• [SHORT EXERCISE] Give every nonblank line of the item position entries below as a numbered list, leaving out the pictures.

[Item position entries]
* Start *
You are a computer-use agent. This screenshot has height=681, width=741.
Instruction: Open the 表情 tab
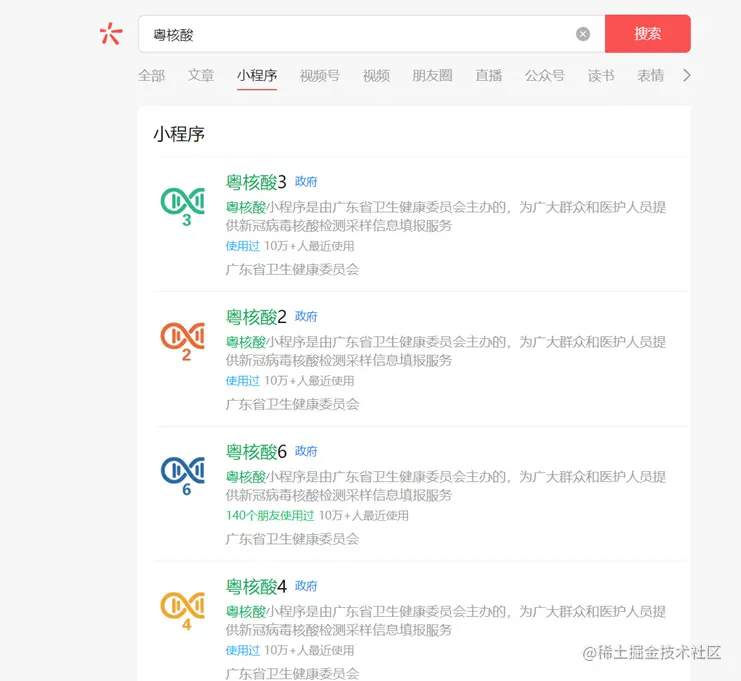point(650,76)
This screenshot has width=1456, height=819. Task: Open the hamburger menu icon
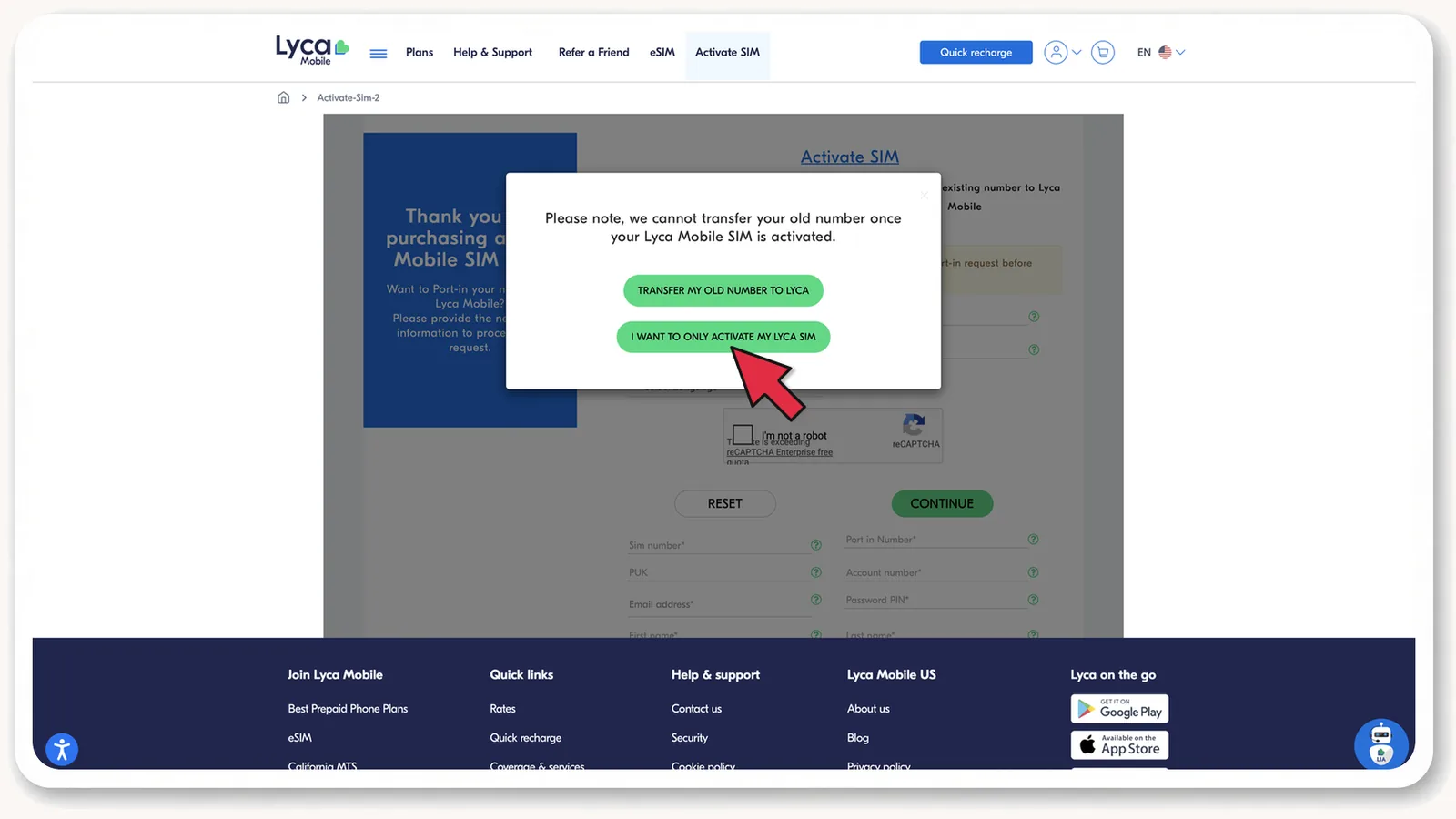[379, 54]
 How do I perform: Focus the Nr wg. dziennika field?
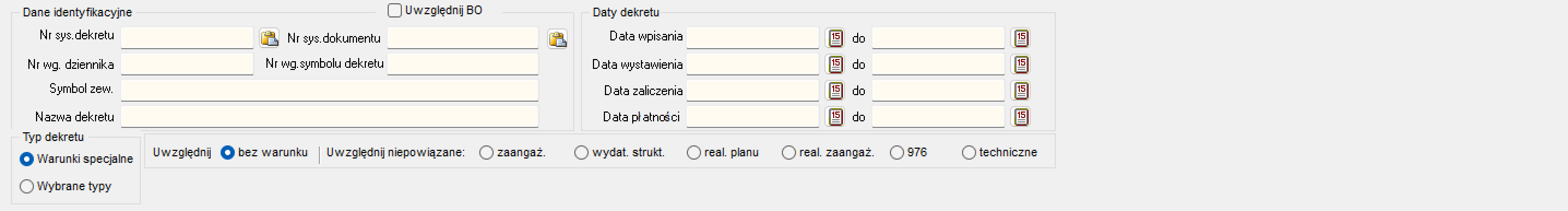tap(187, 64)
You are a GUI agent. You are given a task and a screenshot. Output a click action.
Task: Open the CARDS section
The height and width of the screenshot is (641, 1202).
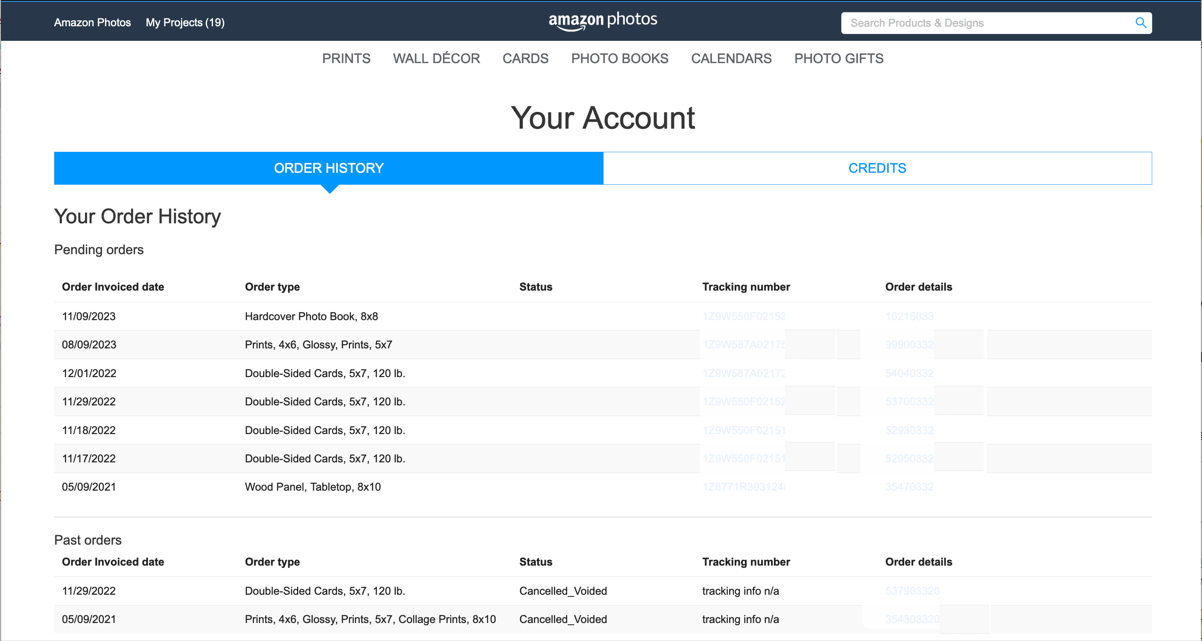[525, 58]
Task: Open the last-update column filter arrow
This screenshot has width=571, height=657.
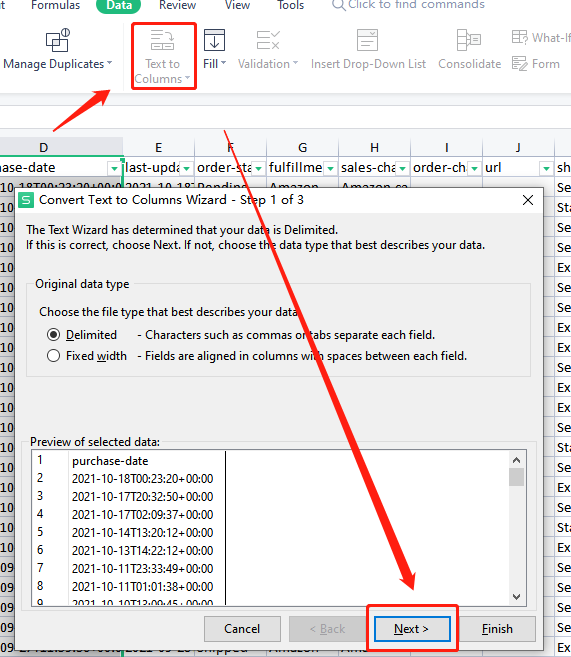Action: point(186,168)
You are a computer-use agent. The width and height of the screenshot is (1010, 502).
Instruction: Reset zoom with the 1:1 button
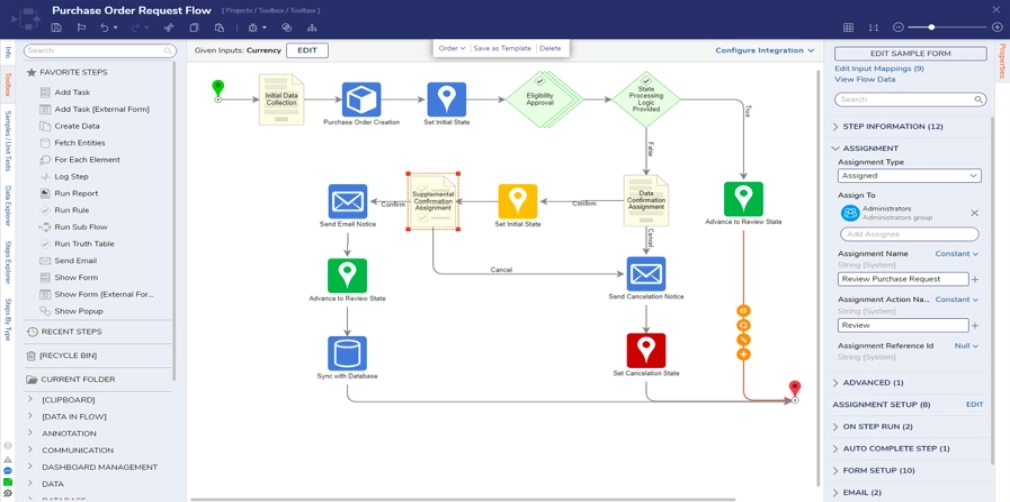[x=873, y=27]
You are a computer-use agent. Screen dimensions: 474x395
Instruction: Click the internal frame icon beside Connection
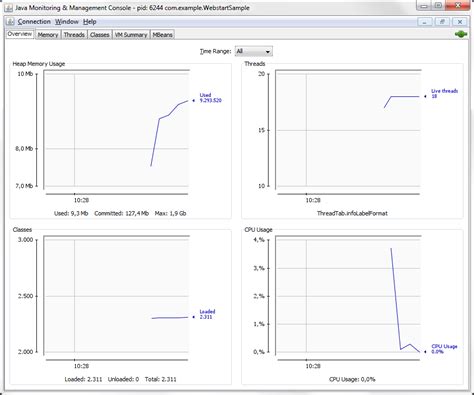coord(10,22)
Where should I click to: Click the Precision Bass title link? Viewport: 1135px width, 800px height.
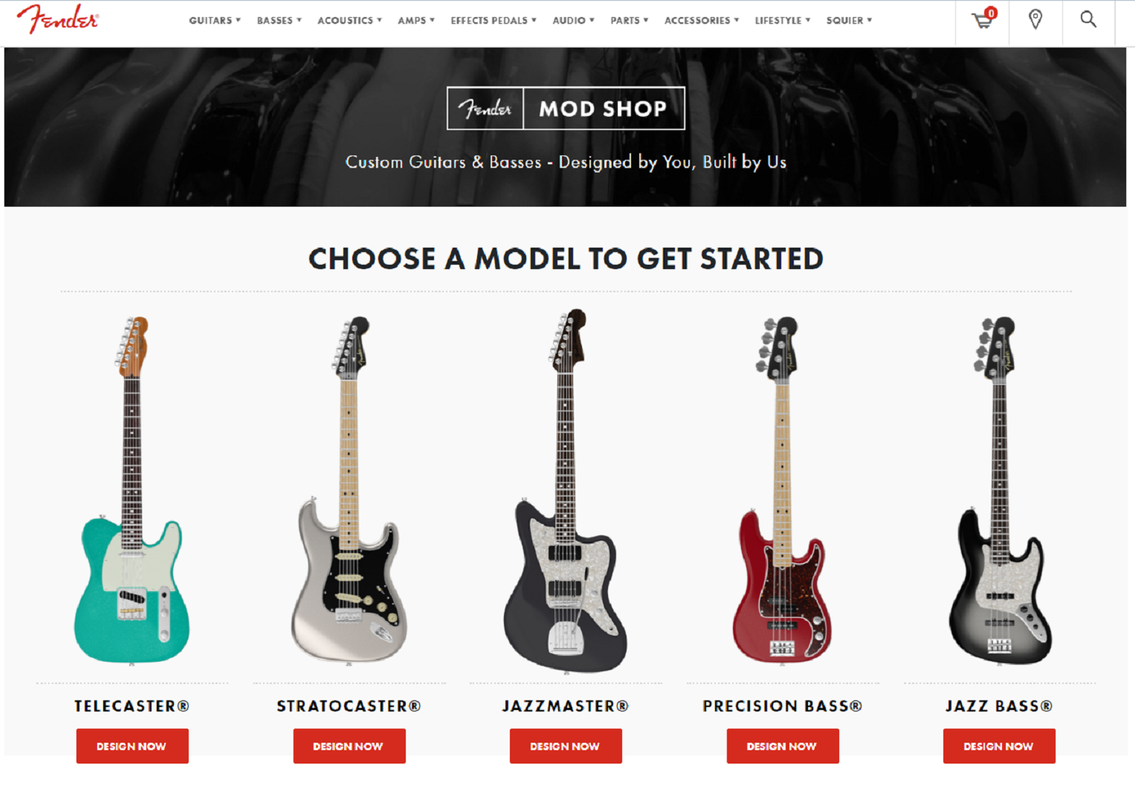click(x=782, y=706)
* End *
• [ANSWER BELOW]
1. You are a computer-use agent. This screenshot has height=681, width=741.
2. Instruction: Open the 表情 tab
3. point(650,76)
4. This screenshot has width=1456, height=819. Task: Open the hamburger menu icon
5. [379, 54]
6.  How do I perform: Focus the Nr wg. dziennika field?
7. tap(187, 64)
8. You are a GUI agent. You are given a task and a screenshot. Output a click action.
9. Task: Open the CARDS section
10. The height and width of the screenshot is (641, 1202).
11. [525, 58]
12. Task: Open the last-update column filter arrow
13. This screenshot has width=571, height=657.
14. Action: point(186,168)
15. You are a computer-use agent. The width and height of the screenshot is (1010, 502).
16. Instruction: Reset zoom with the 1:1 button
17. [x=873, y=27]
18. You are a computer-use agent. Screen dimensions: 474x395
19. Instruction: Click the internal frame icon beside Connection
20. coord(10,22)
21. Where should I click to: Click the Precision Bass title link? Viewport: 1135px width, 800px height.
22. click(x=782, y=706)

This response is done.